**How to complete this task:** Repeat precisely the line in which "The image size is (539, 469)." occurs and all lines that follow it in the entries below. Pictures must be omitted.

Records drawn from a dataset:

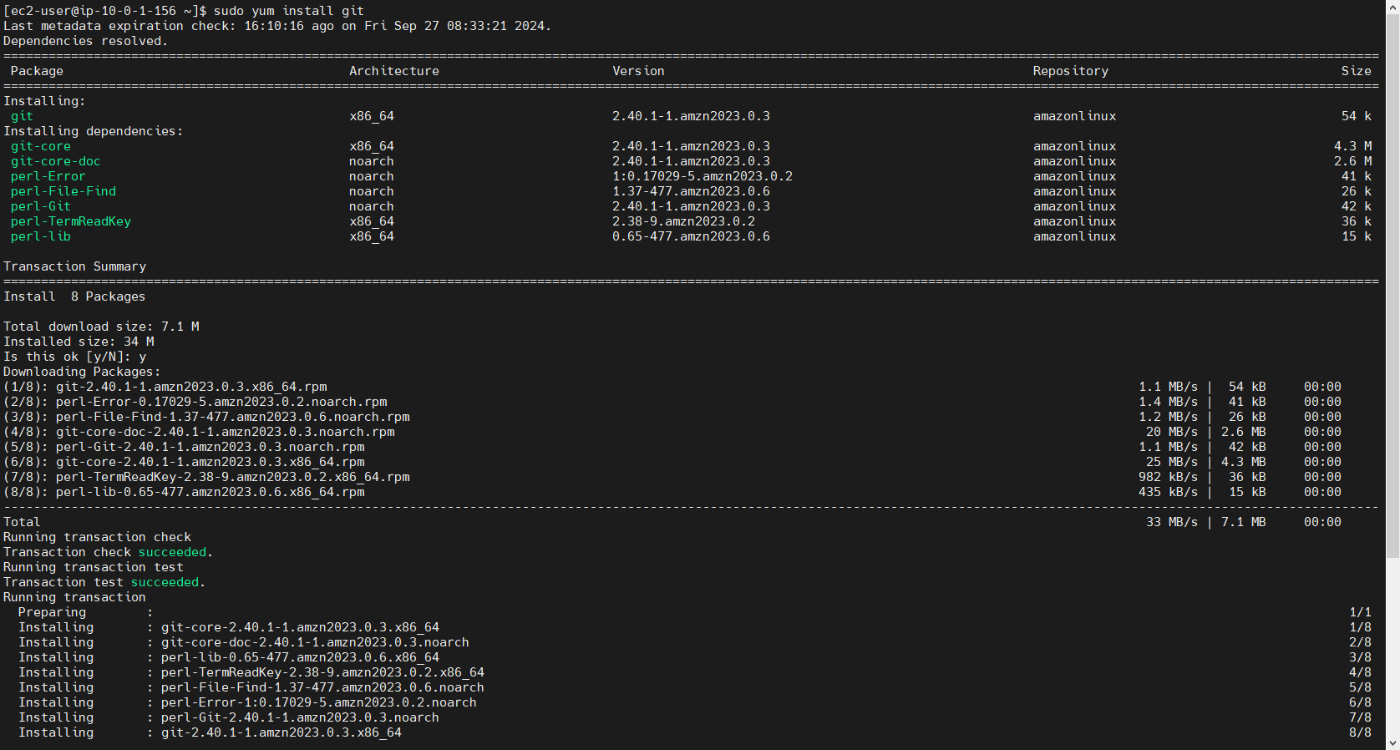Click the Architecture column header
Image resolution: width=1400 pixels, height=750 pixels.
click(x=393, y=71)
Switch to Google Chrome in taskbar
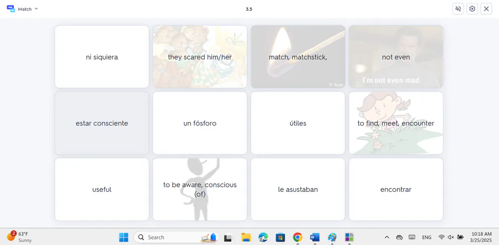 (x=297, y=237)
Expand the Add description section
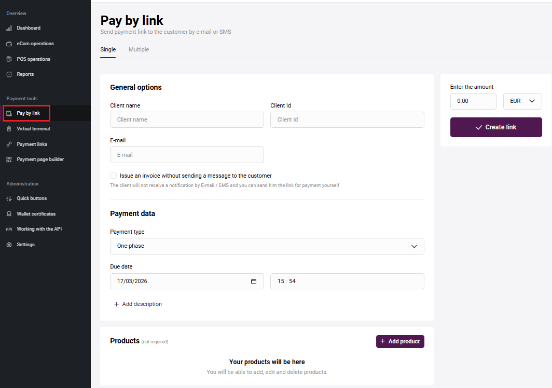Image resolution: width=552 pixels, height=388 pixels. click(x=138, y=304)
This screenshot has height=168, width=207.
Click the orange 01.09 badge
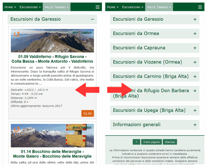(88, 113)
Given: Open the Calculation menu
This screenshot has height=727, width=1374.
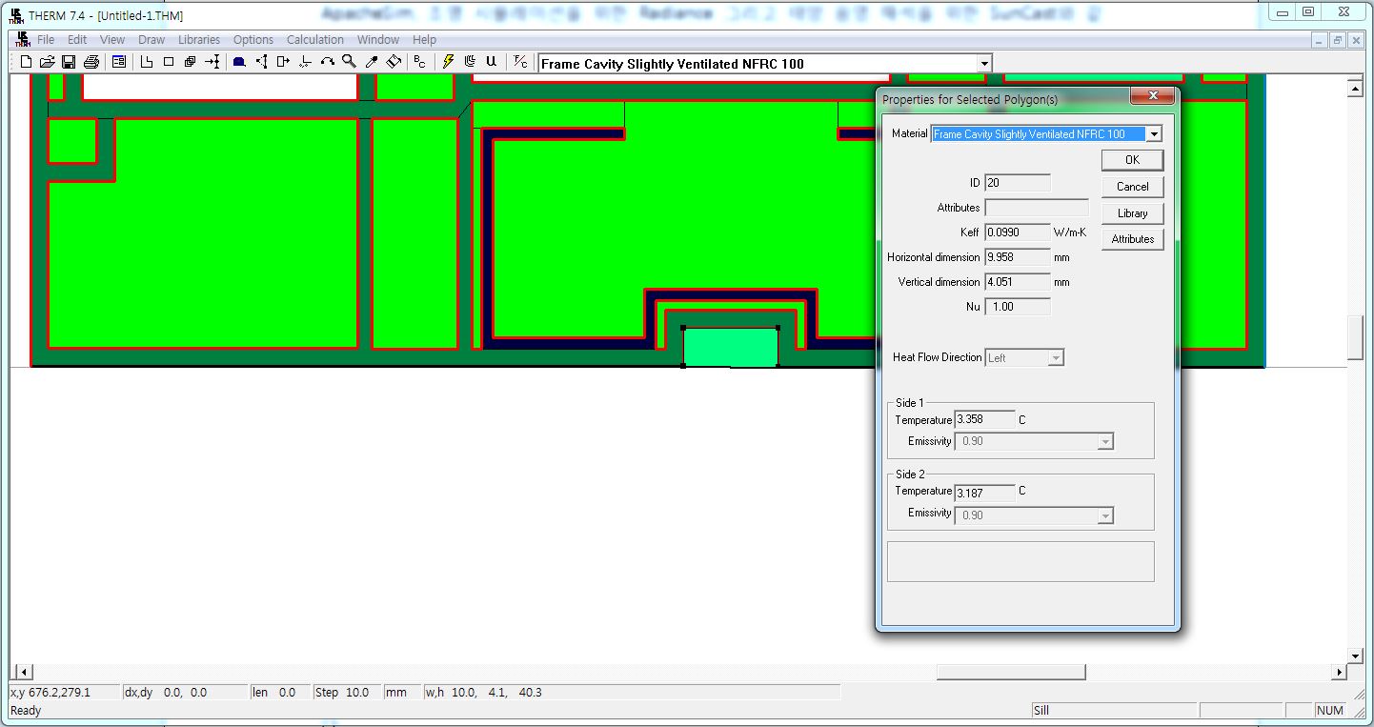Looking at the screenshot, I should click(314, 40).
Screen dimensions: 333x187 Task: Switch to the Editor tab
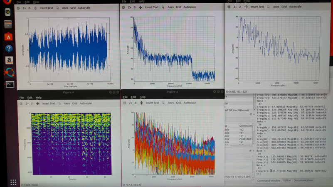click(x=287, y=181)
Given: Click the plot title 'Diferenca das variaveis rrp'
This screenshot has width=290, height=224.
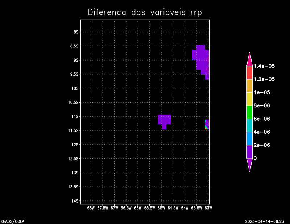Looking at the screenshot, I should tap(145, 12).
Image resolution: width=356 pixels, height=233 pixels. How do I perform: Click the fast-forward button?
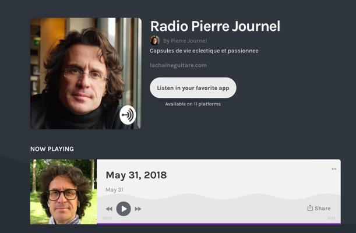click(x=138, y=209)
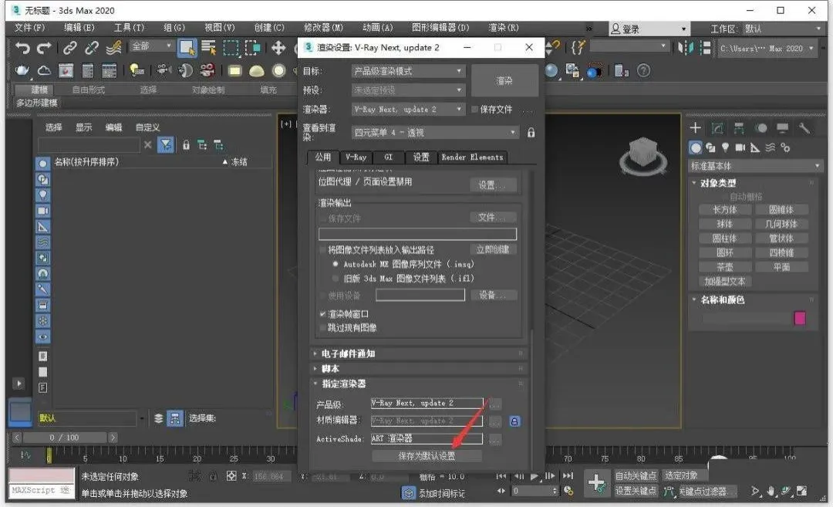Enable the 跳过现有图像 checkbox
The height and width of the screenshot is (507, 833).
[323, 328]
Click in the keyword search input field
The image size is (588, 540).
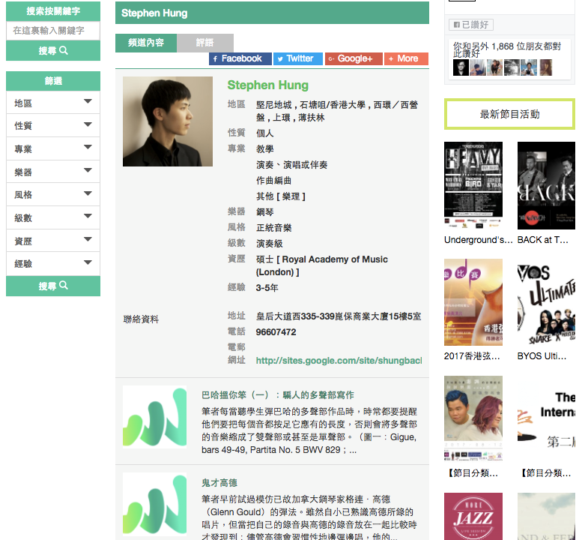pos(53,31)
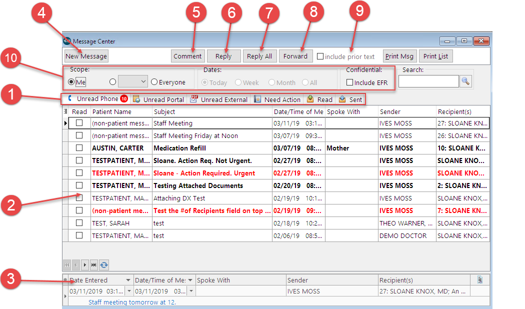Jump to last record in the navigator
Viewport: 525px width, 309px height.
coord(94,265)
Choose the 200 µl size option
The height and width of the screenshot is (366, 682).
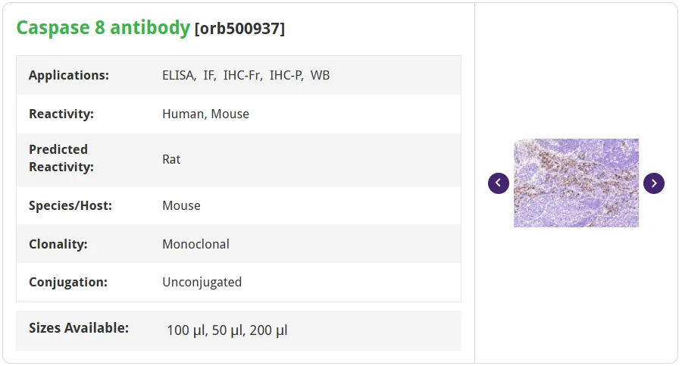coord(268,330)
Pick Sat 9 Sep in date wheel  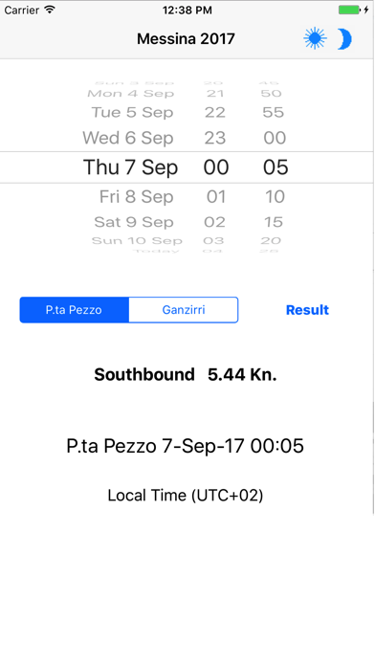[134, 222]
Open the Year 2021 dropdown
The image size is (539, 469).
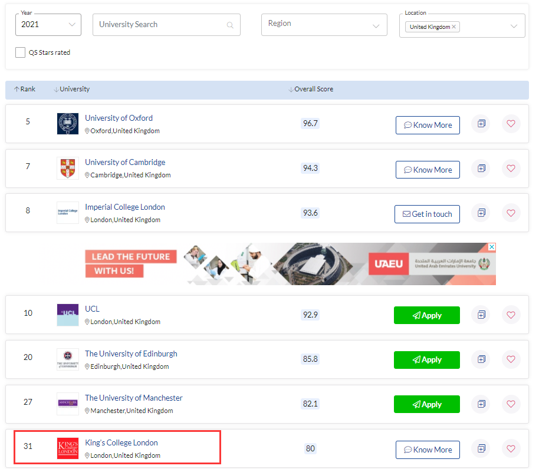[x=48, y=25]
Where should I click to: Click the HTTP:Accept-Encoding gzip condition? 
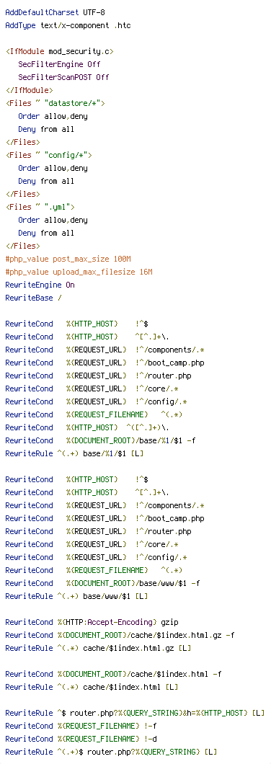click(x=92, y=622)
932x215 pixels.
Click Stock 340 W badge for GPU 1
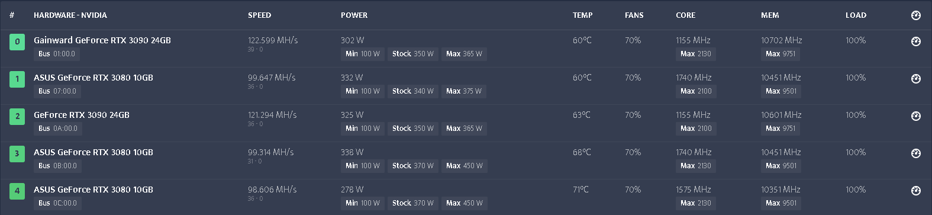pyautogui.click(x=413, y=91)
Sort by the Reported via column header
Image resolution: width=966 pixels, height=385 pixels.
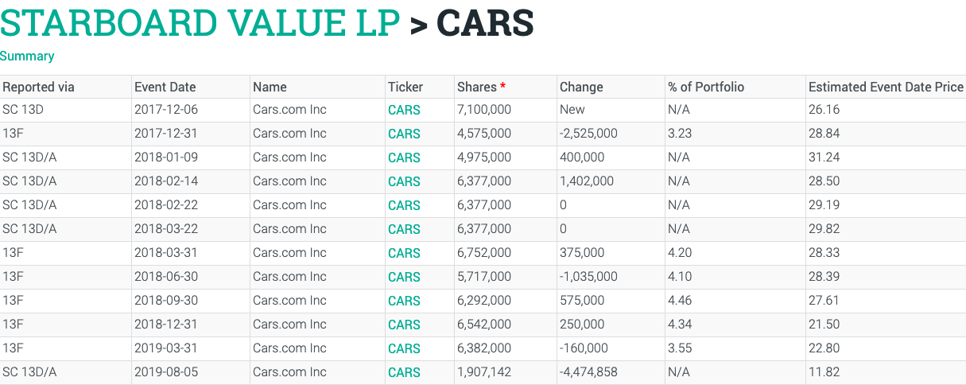(38, 87)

**Completed task:**
The image size is (539, 469).
[x=48, y=25]
Where should I click to: Click the HTTP:Accept-Encoding gzip condition? 
click(x=92, y=622)
932x215 pixels.
Click Stock 340 W badge for GPU 1
pyautogui.click(x=413, y=91)
Sort by the Reported via column header
Image resolution: width=966 pixels, height=385 pixels.
(38, 87)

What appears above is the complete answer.